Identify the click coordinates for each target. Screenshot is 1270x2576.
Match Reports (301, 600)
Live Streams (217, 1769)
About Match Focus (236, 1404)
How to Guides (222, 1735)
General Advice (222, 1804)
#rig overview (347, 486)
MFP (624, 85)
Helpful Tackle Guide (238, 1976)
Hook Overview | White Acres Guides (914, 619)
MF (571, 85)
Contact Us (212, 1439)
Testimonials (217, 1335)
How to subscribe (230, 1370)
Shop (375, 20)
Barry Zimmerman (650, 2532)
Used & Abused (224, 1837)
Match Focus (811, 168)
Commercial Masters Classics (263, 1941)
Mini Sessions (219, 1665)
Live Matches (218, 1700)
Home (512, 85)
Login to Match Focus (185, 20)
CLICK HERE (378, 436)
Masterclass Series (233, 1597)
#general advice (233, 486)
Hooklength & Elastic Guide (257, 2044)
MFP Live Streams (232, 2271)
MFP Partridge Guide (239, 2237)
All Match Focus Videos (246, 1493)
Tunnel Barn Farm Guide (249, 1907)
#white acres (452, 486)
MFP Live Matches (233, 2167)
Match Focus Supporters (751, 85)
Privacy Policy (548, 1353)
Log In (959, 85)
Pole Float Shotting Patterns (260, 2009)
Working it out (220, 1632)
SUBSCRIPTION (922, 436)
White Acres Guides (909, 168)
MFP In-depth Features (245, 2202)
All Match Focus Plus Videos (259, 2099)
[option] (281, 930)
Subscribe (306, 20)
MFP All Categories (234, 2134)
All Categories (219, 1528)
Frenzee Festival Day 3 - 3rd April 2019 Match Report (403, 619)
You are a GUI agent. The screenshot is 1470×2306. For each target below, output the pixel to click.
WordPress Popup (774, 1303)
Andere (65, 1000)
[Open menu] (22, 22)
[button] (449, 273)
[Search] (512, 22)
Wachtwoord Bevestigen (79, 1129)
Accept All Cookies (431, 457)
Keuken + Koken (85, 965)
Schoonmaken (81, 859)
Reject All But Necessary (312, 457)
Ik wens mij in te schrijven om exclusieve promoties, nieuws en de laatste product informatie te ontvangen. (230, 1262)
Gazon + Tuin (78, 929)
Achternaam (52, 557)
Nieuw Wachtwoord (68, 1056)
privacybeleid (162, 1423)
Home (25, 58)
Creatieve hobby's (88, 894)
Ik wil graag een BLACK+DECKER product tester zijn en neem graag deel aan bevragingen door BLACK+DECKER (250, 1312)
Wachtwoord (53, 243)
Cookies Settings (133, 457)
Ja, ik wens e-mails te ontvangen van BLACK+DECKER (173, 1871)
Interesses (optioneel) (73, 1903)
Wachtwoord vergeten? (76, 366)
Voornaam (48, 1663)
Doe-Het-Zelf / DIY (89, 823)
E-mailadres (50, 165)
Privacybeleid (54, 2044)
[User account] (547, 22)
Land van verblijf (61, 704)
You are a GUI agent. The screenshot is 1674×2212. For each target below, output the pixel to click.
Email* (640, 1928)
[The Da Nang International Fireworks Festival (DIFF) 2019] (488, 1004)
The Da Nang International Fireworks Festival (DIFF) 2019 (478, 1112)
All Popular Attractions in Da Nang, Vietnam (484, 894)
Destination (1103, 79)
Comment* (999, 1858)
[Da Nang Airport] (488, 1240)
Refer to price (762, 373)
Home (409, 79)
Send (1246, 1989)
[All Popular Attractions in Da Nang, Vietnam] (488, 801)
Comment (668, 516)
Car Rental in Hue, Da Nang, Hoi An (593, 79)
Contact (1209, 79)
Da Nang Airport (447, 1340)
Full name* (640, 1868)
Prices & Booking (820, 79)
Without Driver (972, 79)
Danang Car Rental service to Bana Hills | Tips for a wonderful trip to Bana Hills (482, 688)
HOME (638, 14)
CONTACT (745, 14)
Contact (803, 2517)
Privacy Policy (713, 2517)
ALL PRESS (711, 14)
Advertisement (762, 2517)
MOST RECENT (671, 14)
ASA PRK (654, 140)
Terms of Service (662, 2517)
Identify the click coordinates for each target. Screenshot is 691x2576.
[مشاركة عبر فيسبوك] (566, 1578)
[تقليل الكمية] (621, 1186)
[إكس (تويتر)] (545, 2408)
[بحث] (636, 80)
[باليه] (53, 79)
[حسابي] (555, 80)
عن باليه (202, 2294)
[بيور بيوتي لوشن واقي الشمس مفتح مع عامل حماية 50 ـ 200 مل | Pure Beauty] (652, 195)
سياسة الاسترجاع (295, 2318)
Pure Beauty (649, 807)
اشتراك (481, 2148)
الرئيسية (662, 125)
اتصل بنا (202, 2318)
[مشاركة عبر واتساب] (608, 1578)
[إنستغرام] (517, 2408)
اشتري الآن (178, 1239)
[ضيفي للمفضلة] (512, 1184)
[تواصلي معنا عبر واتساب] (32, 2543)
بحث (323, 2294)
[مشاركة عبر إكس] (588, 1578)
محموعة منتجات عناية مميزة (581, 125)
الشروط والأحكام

******************************

REQUIRED ACTION. Using the entries above, find all lines with "Beauty". Copy them.

TASK ANSWER.
[بيور بيوتي لوشن واقي الشمس مفتح مع عامل حماية 50 ـ 200 مل | Pure Beauty] (652, 195)
Pure Beauty (649, 807)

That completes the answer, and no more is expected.